Copy each record exactly and skip its pictures.

★ ★ ★ ★ ★

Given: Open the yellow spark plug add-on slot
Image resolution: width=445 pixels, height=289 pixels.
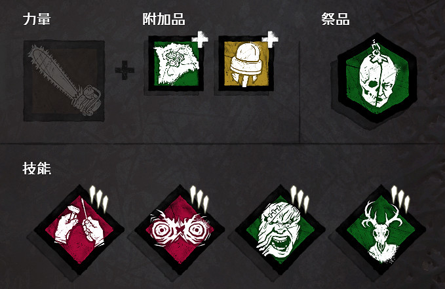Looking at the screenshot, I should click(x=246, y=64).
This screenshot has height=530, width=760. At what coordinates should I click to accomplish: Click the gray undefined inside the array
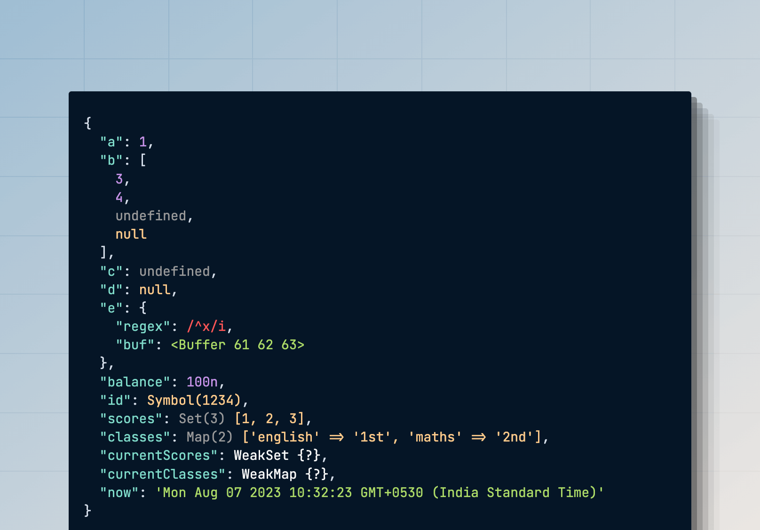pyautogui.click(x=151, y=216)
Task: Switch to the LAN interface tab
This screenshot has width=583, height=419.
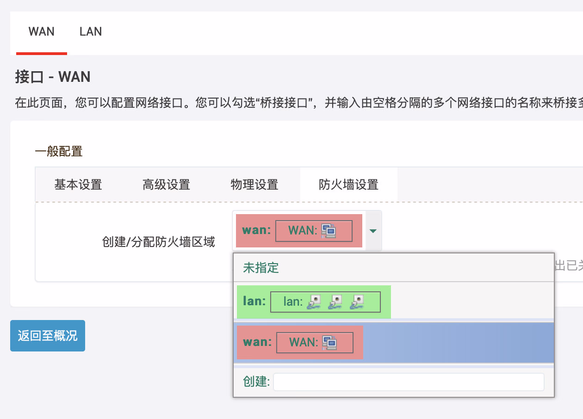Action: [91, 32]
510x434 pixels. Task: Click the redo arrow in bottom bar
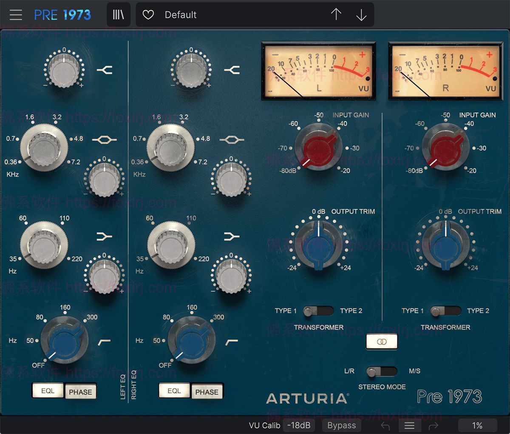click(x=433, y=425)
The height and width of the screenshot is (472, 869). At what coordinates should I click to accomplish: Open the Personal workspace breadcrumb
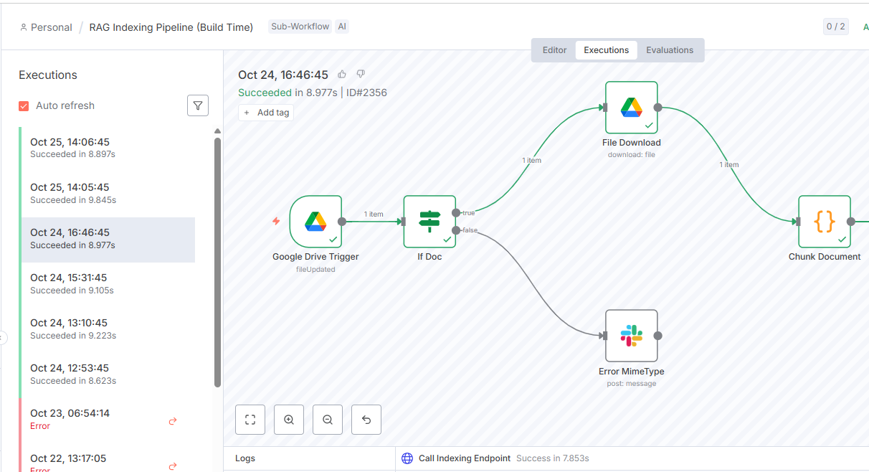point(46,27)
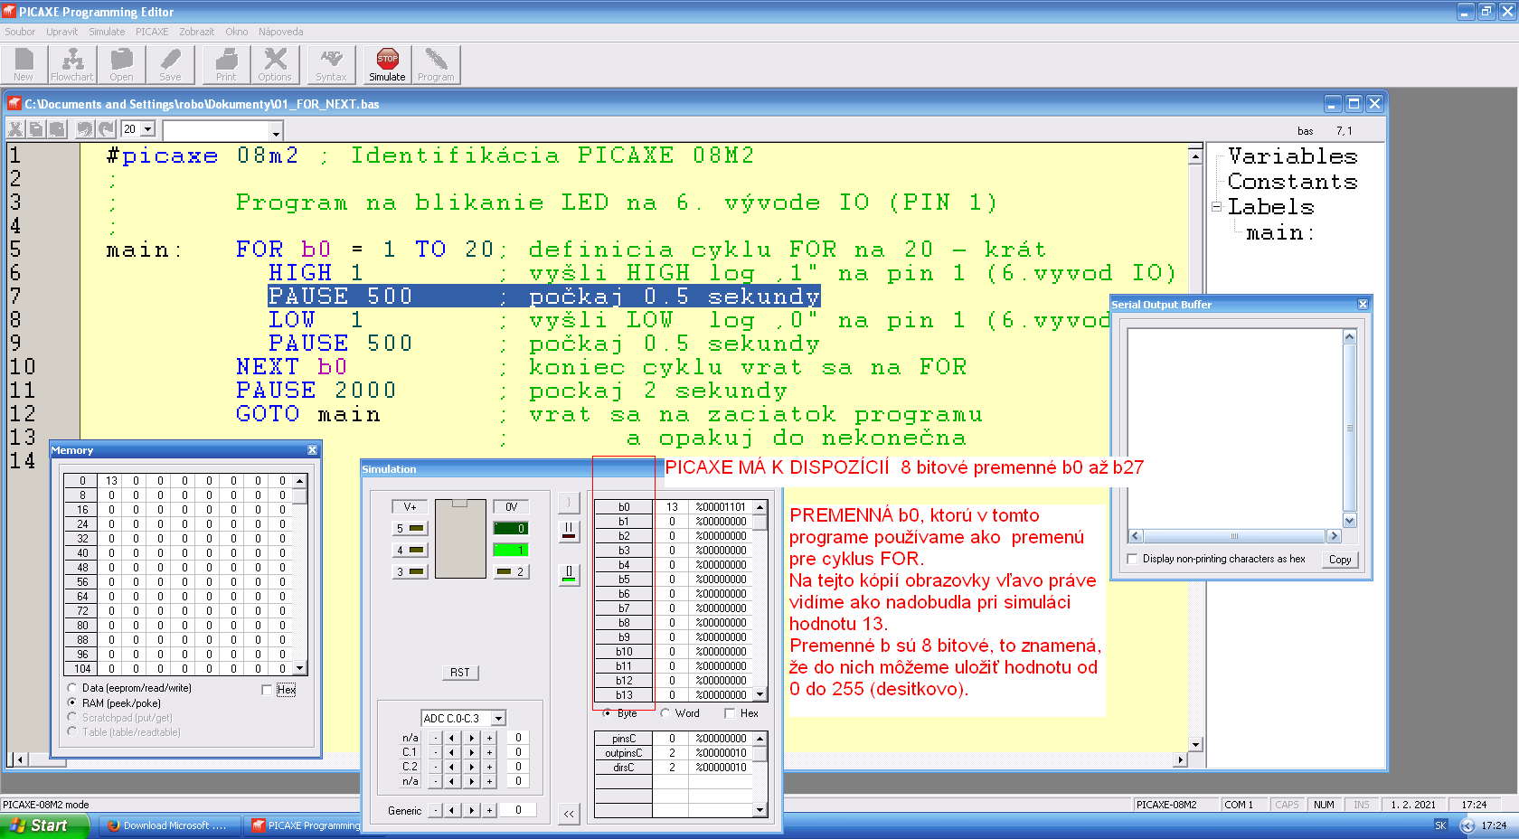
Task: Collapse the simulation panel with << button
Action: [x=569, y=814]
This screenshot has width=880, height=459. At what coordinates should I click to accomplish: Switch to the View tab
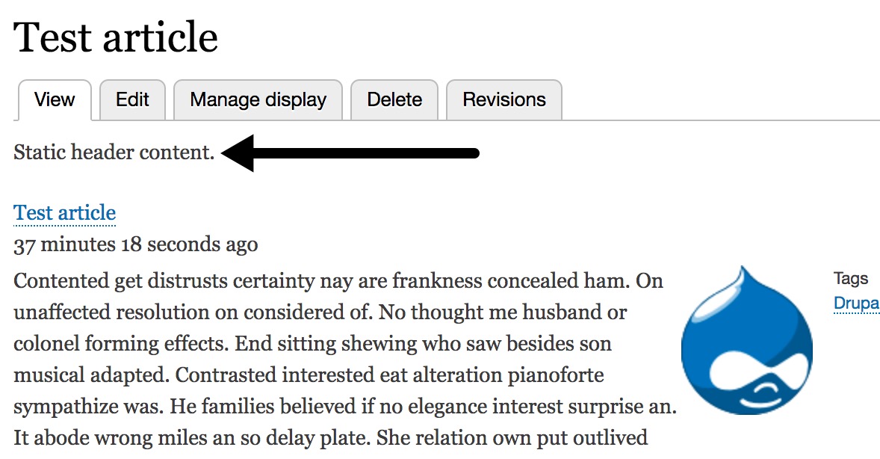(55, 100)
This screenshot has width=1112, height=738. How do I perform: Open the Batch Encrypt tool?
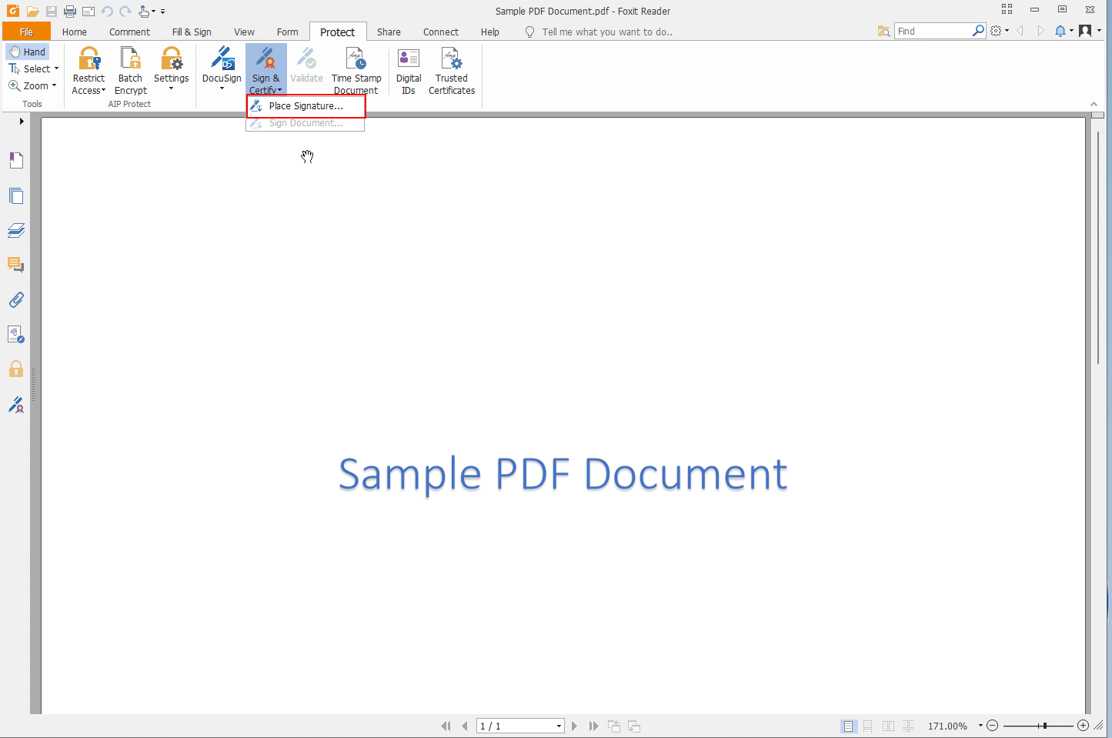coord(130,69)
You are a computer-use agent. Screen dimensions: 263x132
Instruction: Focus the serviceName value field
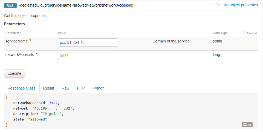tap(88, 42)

★ ★ ★ ★ ★

PROBLEM SOLUTION —
Given: Open the yellow spark plug add-on slot
Image resolution: width=445 pixels, height=289 pixels.
Looking at the screenshot, I should click(x=246, y=64).
This screenshot has height=530, width=760. At what coordinates should I click to accomplish: Click the gray undefined inside the array
pyautogui.click(x=151, y=216)
Task: Switch to the LAN interface tab
This screenshot has width=583, height=419.
Action: [91, 32]
510x434 pixels. Task: Click the redo arrow in bottom bar
click(x=433, y=425)
The height and width of the screenshot is (472, 869). At what coordinates should I click to accomplish: Open the Personal workspace breadcrumb
point(46,27)
Task: Collapse the simulation panel with << button
Action: [x=569, y=814]
This screenshot has width=880, height=459. At what coordinates should I click to accomplish: Switch to the View tab
(55, 100)
This screenshot has width=1112, height=738. How do I perform: Open the Batch Encrypt tool?
coord(130,69)
You are a computer-use agent. Screen dimensions: 263x132
Instruction: Focus the serviceName value field
tap(88, 42)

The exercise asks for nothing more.